Posing for pictures, shaking hands and sharing old stories. The people hit hardest by BF Goodrich closing 30 years ago reunite again.

Buddy Kerley was a line worker. He remembers the panic employees felt losing their jobs.

“Some people filed bankruptcy, some people sold stuff, I mean you could drive down the streets and it’d be boats and trailers and motorcycles and cars for sale I mean it was just unreal,” he says.

“When you lose about a $60 million annual payroll in your community, it has a devastating effect,” says Larry Roberts with the Ottawa County Historical Society.

City officials say Miami is still recovering.

“The Goodrich plant closed down in 1986, the economy is still hard. Around here we still have a high unemployment rate,” says Miami City Council member Neal Johnson.

“The jobs that were replaced after Goodrich left were not as good of paying jobs as we had with BF Goodrich, therefore our economy is not as thriving as it once was,” adds Roberts.

Once the plant closed its doors, many workers left Miami altogether, others staying to find work in what they say was a nonexistent job market.
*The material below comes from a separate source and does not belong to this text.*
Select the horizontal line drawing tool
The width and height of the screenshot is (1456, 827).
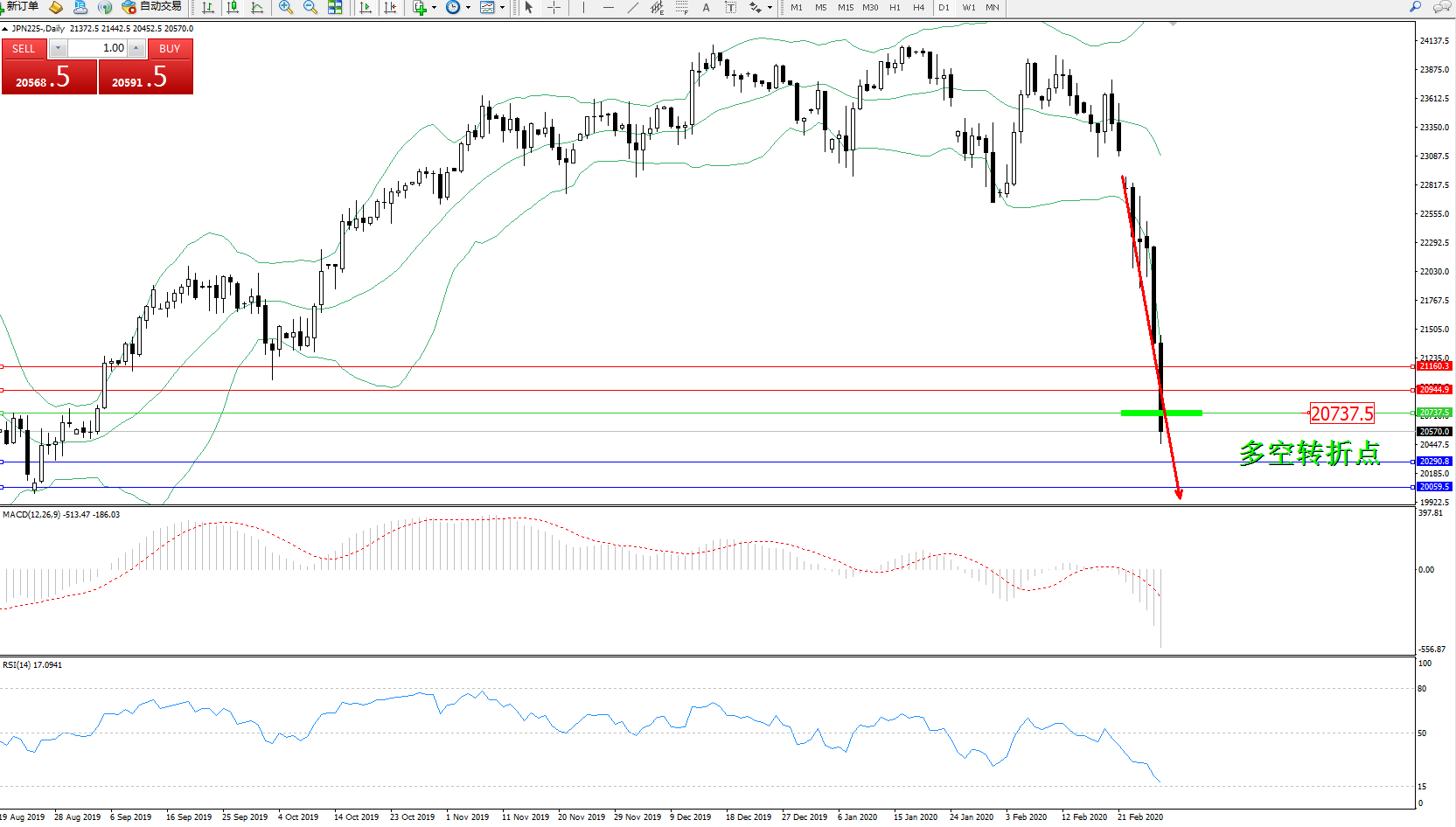(608, 8)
Kerley didn’t want to uproot his family.

“You get to thinking what am I going to do now? And you have other obligations to meet,” he says.

The manufacturer closing completely changed the way of life and the local economy. Former employees had to live on a much smaller salary and local merchants saw less business.

“I made half of much on that job as I was making at Goodrich, and of course you have to adjust. It was hard,” says Kerley.

Although adjusting didn’t fully revive Miami’s economy, strides are being made in the right direction.

“In the past we just depended on BF Goodrich just to carry basically the town through and now we have diversification with other smaller industries operating here in Miami today,” says Roberts.

More than 100 people came out to the reunion. Artifacts, photos and videos from when the plant was open are on display at the Dobson Museum in Miami.